Will of the People is the ninth studio album by the English rock band Muse, released through Warner Records and Helium-3 on 26 August 2022. The album was self-produced by the band. It is a genre-hopping album that Matthew Bellamy described as "a greatest hits album – of new songs". "Won't Stand Down", "Compliance", "Will of the People", and "Kill or Be Killed" were released as singles before the album was released, and "You Make Me Feel Like It's Halloween" was released as a single the same day the album came out, followed by the final single "Ghosts (How Can I Move On)" featuring Italian singer-songwriter Elisa.

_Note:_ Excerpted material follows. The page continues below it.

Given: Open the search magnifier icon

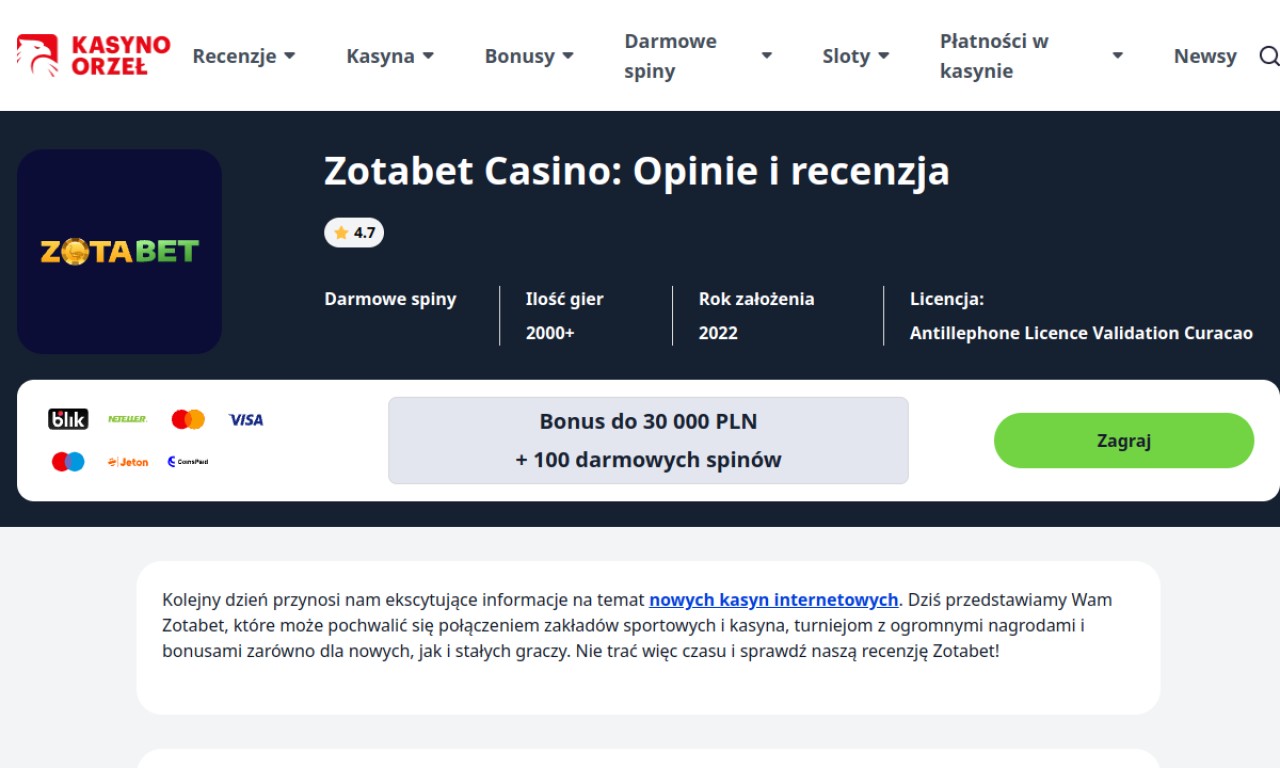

The album received generally positive reviews and became Muse's seventh consecutive number-one album in the UK. A world tour in support of the album, the Will of the People World Tour, began in April 2022 and concluded in November 2023. It was ranked as the number 17 best guitar album of 2022 by Guitar World readers.

==Background and recording==
About the origins of the album, Matthew Bellamy related that Warner Records requested a greatest hits album from Muse. Instead, the band decided to make an album that was a "montage" of "all of those types of genres that we’ve touched on in the past" and would feel like "a greatest hits album – of new songs." Warner stated that the album spans multiple genres, describing "Will of the People" as a "glam rocker" and "Kill or Be Killed" as "industrial".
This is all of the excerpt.